Segment Start: Provided information

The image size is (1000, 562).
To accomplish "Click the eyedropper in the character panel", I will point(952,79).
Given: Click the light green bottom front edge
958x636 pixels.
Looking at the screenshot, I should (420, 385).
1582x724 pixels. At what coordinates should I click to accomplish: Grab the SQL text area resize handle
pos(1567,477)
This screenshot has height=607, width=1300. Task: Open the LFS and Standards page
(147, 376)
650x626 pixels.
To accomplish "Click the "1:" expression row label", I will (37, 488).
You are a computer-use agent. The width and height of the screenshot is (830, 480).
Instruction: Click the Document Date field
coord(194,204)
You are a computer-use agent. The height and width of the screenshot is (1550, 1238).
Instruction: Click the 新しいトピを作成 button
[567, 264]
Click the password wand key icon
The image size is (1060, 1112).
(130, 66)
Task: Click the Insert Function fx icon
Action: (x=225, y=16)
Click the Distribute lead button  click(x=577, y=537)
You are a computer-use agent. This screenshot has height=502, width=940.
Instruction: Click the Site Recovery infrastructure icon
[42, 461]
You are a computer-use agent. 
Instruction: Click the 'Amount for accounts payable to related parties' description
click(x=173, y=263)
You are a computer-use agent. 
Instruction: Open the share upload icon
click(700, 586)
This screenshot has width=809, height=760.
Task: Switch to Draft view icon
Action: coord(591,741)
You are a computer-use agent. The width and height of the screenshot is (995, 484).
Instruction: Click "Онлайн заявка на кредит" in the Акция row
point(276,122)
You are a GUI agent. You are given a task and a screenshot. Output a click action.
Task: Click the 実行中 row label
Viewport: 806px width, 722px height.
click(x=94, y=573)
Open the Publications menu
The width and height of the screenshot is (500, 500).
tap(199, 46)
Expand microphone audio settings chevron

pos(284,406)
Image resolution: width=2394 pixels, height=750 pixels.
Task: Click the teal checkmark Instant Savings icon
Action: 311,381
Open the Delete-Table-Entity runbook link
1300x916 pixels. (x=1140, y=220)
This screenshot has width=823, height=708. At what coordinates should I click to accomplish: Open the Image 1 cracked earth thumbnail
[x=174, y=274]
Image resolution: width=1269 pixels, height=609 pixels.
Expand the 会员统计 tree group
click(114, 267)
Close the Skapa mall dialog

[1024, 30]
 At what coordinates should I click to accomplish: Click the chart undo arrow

Segment End: Provided information

--- Work item ---
Take the entries above and return all of them exactly.

--- Answer for the task ---
The image size is (1000, 562).
To accomplish "Click the eyedropper in the character panel", I will point(952,79).
Given: Click the light green bottom front edge
958x636 pixels.
Looking at the screenshot, I should (420, 385).
1582x724 pixels. At what coordinates should I click to accomplish: Grab the SQL text area resize handle
pos(1567,477)
This screenshot has height=607, width=1300. Task: Open the LFS and Standards page
(147, 376)
650x626 pixels.
To accomplish "Click the "1:" expression row label", I will (37, 488).
You are a computer-use agent. The width and height of the screenshot is (830, 480).
Instruction: Click the Document Date field
coord(194,204)
You are a computer-use agent. The height and width of the screenshot is (1550, 1238).
Instruction: Click the 新しいトピを作成 button
[567, 264]
Click the password wand key icon
The image size is (1060, 1112).
(130, 66)
Task: Click the Insert Function fx icon
Action: (x=225, y=16)
Click the Distribute lead button  click(x=577, y=537)
You are a computer-use agent. This screenshot has height=502, width=940.
Instruction: Click the Site Recovery infrastructure icon
[42, 461]
You are a computer-use agent. 
Instruction: Click the 'Amount for accounts payable to related parties' description
click(x=173, y=263)
You are a computer-use agent. 
Instruction: Open the share upload icon
click(700, 586)
This screenshot has width=809, height=760.
Task: Switch to Draft view icon
Action: coord(591,741)
You are a computer-use agent. The width and height of the screenshot is (995, 484).
Instruction: Click "Онлайн заявка на кредит" in the Акция row
point(276,122)
You are a GUI agent. You are given a task and a screenshot. Output a click action.
Task: Click the 実行中 row label
Viewport: 806px width, 722px height.
click(x=94, y=573)
Open the Publications menu
The width and height of the screenshot is (500, 500).
tap(199, 46)
Expand microphone audio settings chevron

pos(284,406)
Image resolution: width=2394 pixels, height=750 pixels.
Task: Click the teal checkmark Instant Savings icon
Action: 311,381
Open the Delete-Table-Entity runbook link
1300x916 pixels. (x=1140, y=220)
This screenshot has width=823, height=708. At what coordinates should I click to accomplish: Open the Image 1 cracked earth thumbnail
[x=174, y=274]
Image resolution: width=1269 pixels, height=609 pixels.
Expand the 会员统计 tree group
click(114, 267)
Close the Skapa mall dialog

[1024, 30]
 At what coordinates should I click to accomplish: Click the chart undo arrow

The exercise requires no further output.